RELIGION AND GOVERNMENT: A critique of the role of religion on social control and pacification. "If god did not exist, it would be necessary to invent him." Through this statement Voltaire accurately portrays the relationship between religion and the State. These two institutions intersect to create a dominant force in the subordination of humanity: as the state secures its power through the religious cultivation of apathy and acceptance; reducing people to slaves of God, and lemmings of the system.

Institutionalised Christianity has shrunk in significance since the demise of feudalist society. The State can no longer be legitimised by reference to the divine right to rule or natural laws; but must secure the loyalty of the people, whilst also creating favourable economic conditions for capitalist growth. Such demands are not entirely compatible. Neither traditional Christianity nor new religious movements legitimate state activity in the feudal sense; however, although capitalist industrialisation led to secularisation on the institutional level, religion still plays an indirect, and perhaps more subtle role in the justification of the State and the inequitable system it upholds.

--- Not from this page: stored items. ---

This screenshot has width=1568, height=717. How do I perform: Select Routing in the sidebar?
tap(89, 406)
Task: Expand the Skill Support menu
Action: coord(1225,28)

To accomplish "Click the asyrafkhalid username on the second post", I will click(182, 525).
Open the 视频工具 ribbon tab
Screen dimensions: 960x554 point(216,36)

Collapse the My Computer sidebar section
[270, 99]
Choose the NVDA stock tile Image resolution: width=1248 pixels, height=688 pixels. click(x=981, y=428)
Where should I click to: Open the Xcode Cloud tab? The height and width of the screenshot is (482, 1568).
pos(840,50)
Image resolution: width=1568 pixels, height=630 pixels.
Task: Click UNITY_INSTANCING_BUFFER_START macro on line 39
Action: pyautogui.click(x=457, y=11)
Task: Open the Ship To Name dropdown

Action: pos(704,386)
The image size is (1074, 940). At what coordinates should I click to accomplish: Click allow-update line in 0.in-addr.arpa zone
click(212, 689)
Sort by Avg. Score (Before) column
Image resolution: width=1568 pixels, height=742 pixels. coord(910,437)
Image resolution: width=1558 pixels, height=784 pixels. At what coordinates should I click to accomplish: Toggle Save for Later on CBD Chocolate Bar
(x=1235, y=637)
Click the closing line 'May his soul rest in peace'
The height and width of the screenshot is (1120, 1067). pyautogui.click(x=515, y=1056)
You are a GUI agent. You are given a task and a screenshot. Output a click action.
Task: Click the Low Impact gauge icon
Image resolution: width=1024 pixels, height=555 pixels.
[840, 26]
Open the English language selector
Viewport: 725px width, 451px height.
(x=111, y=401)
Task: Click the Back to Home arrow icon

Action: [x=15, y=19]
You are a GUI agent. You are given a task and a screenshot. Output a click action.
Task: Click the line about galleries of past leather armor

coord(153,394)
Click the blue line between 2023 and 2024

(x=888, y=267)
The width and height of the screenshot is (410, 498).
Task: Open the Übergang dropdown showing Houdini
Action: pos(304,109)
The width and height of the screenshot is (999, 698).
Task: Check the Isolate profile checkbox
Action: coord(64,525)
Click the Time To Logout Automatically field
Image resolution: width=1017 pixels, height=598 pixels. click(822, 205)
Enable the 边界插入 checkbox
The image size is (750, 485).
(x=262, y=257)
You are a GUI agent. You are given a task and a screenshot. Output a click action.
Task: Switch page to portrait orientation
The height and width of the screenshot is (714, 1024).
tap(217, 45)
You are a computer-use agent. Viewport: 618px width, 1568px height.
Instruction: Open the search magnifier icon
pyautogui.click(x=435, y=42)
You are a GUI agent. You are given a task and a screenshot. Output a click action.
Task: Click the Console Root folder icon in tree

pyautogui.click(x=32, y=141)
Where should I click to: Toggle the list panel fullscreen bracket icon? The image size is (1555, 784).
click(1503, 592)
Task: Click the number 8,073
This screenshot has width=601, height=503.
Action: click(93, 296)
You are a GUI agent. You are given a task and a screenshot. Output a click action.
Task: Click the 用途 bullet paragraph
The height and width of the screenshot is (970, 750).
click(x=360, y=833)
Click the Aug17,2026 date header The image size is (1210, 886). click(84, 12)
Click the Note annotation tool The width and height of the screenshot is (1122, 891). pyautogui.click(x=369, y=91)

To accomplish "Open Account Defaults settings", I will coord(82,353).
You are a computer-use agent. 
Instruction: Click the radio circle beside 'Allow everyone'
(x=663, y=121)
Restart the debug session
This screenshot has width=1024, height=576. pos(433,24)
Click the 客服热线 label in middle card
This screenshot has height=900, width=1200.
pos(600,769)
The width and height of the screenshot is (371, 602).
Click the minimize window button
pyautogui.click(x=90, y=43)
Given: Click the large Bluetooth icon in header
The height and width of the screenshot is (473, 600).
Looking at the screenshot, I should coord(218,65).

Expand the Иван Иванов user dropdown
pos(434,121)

Rather than addressing the issues of inequality and exploitation within the capitalist system, the misery that arises from such injustice; religion offers the easy option of ignorance the choice to ignore the systems structure and ones personal role in legitimising it, and find comfort in beliefs of future worlds where suffering is redeemed and evil-doers punished. Responsibility is delegated to God (which god? .. take your pick!); along with the power to facilitate change. Thus, the religious masses stand personally disempowered as they have given all their power to their God; and with responsibility also diffused apathy spreads like a disease.

Religion therefore signifies a protest of human beings against their wretched existence. Rather than looking to change the world they live in and take responsibility for their lives; rather than questioning social injustices they look to a higher power for redemption and explanation. Christianity has taken from the earth and given to heaven consequently the richer heaven became, the more wretched became the earth and humanity. God being everything reduced the real world and humankind to nothing. God being master, humanity becomes the slave. Thus too much cannot be expected from the material world for it is but a trial not to be questioned, afterall who are we to question God?!

Thus, the relationship between religion and class interest is as such; religion serves as a basis of social integration; securing the dominant class position and privilege of the ruling class, and justifying the enslavement and poverty which result from capitalist exploitation. Paradoxically, it unifies society by legitimating wealth and compensating for poverty; and also give expression to separate class interests. This is made easier by the fact that the ruling class controls the means of mental production (ie. Schools and their curriculum, the media). Therefore it can be ensured that the subordinate classes experience the world and their place in it through paradigms structured by the ruling class and their ideology.

Religion not only provides a scapegoat for the State, but also functions as an agency of social control through the institutionalisation of human sexuality within the system of economic production, ie. marriage. Engels connected the monogamous marriage with the emergence of private property: from the beginning it was naught but economic rationalism. Marriage is essentially a religious doctrine, consecrated by the Church; yet the concepts of ownership on which is it based reek of capitalist ideology. The contract itself is a property contract, with a lifetime warrantee and a free set of steak knives; which facilitates a convenient unit of organised and consumption within the system, ie. the nuclear family unit. This is indicative, historically and presently, of the close ties between Church and the State.

The importance of monogamy in industrial capitalism also lives with the subordination of instinctual gratification in the interests of rational enterprises. The distribution of asceticism and hedonism in industrial capitalism is influenced by class position, whereby the workers are compelled to discipline their body by the nature of their conditions of employment. Freud saw the contradiction between sexual happiness and the requirements of "stability" in civilian life (as we know it), and saw the discontent of advanced societies as being the outcome of sexual repression and punitive conscience. Puritanism rests on a fixed conception of life based on the idea that life is a curse imposed on humanity by the wrath of God. In order to redeem themselves people must report and repudiate every natural impulse. Thus through the connection between sexual repression, asceticism and capitalist production, it is seen that religion involved the institutionalised denial of life, especially instinctual gratification; and the repression of physiology through religious morality

Man (sic), imprisoned in an iron cage of errors,
Became a caricature of man (sic), sick, wretched,
ill-disposed towards himself, full of hatred for
The impulses of life, full of mistrust of all
That is beautiful and happy in life, a walking
Picture of misery (1)

Therefore, religion is the social cement of society as a whole whilst providing a metaphysical rationalisation for State imposed injustices. It acts as a function of social control; disempowering believers and diffusing responsibility; and repressing physiology rather than encouraging the harmony of physiological existence. Thus is the interests of humankind

IF GOD REALLY EXISTED IT WOULD BE NECESSARY TO ABOLISH HIM. (2)

BY NECTARIA

liberate your mind -
Fuck Religion @
God is invented to respond to this critique in the following zone If (s)he does not do so I will assume (s)he does not exist!@

REFERENCES:

  1. Nietzsche, F. The Will to Power, Vintage Books, New York, 1967.
  2. Bakunin, M. God and the State, Dover Publications, New York, 1970.